The Minister of Food and Agriculture, Dr Owusu Afriyie Akoto has assured that government would continue to strengthen the linkages between smallholder farmers and downstream actors in agricultural value chain to ensure sustained income for their activities.

According to him, the surest way of ensuring higher productivity and sustained income for farmers was to develop and strengthen linkages between all actors within the value chain and to this end government was working to improve on it.

“This we have embarked on, making efforts to design financing models that will address the long standing challenge of lack of credit to the agricultural sector,” he added.

Dr Akoto who opened a three-day meeting of 19 country directors of the World Food Programme from the West and Central Africa in Accra yesterday said the implementation of the ‘Planting for Food and Jobs’ initiative by the government, had shown that a deliberate measure to support agriculture could yield the necessary dividends.

He said as a result of the initiative, the agriculture sector recovered strongly with a growth rate of 6.1 per cent in 2017 and by 5.5 per cent by the third quarter of 2018.

“After two years of providing input support to farmers, significant yield increases have been recorded for the targeted crops under the PJF. For instance, maize yield increased from 1.8metric tonnes per hectare to 3 metric tonnes per hectare recording 67 per cent increase; rice yield increased by 48 per cent from 2.7metric tonnes per hectare to 4metric tonnes per hectare and soya yield equally increased by 150 per cent from 150 per cent from 1metric tonnes per hectare to 2.5metric tonnes per hectare,” he stated.

According to the minister, for the first time in many years, food production and availability increased significantly in 2018, leading to a bumper harvest of produce and export of food crops such as maize, soya, rice, cowpea, cassava, plantain and yam to Cote d’Ivoire, Burkina Faso and Togo.

“We are working to consolidate the gains of 2018 and to ensure that bumper harvest become annual affair which will lead to a transformed sector with our farmers earning decent income and therefore able to lift themselves out of poverty, food insecurity and malnutrition,” he stressed.

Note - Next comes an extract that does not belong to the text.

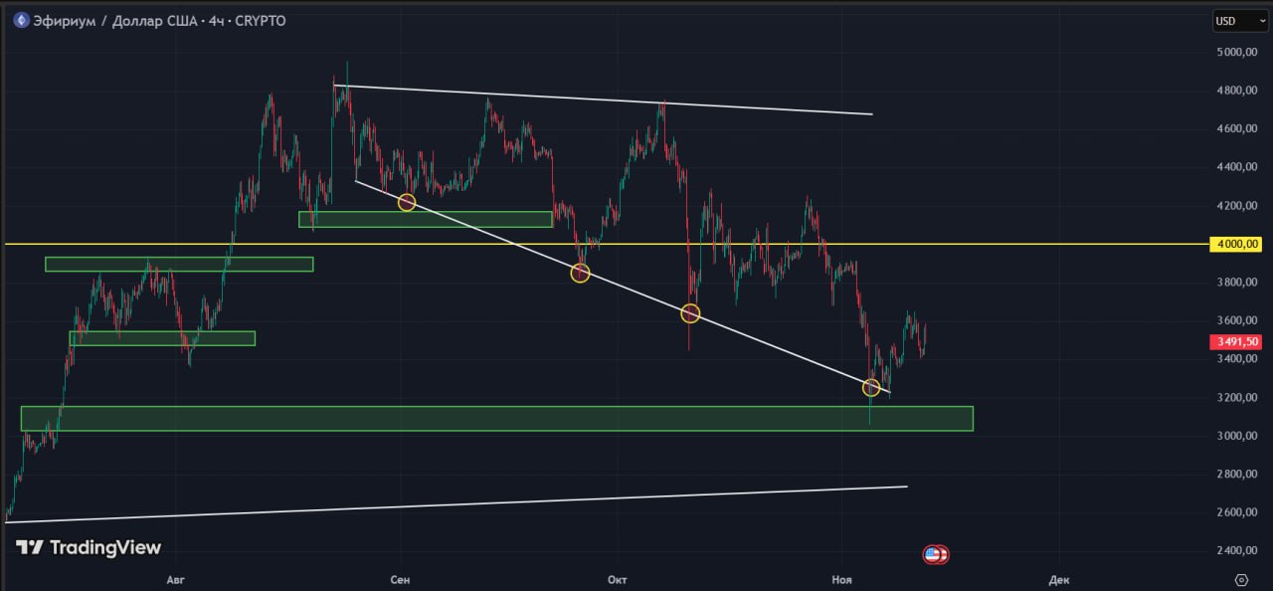Select the large green support zone rectangle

Dr Akoto said the government would this year roll out four new modules and these would includethe Greenhouse Villages Programme to increase production and export of vegetables and flowers and planting for export and rural development to diversify source of incomes for farmers as well as increase export earnings.

The rest are Rearing for Food and Jobs to increase meat production which had a huge import substitution potentials and mechanisation centres for modernisation and efficiency in the production systems.

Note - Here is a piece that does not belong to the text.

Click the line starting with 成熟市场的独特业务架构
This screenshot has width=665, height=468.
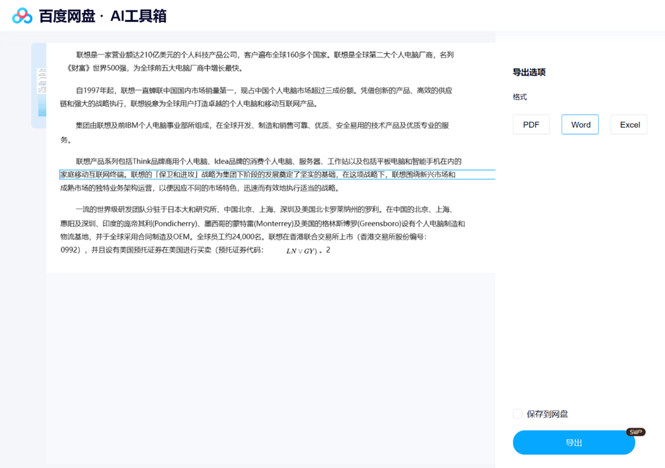click(199, 188)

He expressed the hope that the meeting would offer more opportunities for export for specialised nutritious foods as well as grains such as maize, soya and cowpea from Ghana to other WFP-assisted countries in need, particularly the Sahelian countries which experience food crises quite often.

On his part the Outgoing Regional Director of the WFP, Mr Abdou Dieng said the meeting presented an opportunity to exchange with its various partners with the view of harmonising their approaches to successfully supporting national governments achieve their humanitarian and development goals.

 He said the WFP’s West and Central African Region were characterised by droughts, poverty, and population growth and evermore rising conflicts and presence of non-state armed groups, stressing that, “This negative security dynamic is hindering access for humanitarian and development actors and is unfortunately regressing its existing gains.”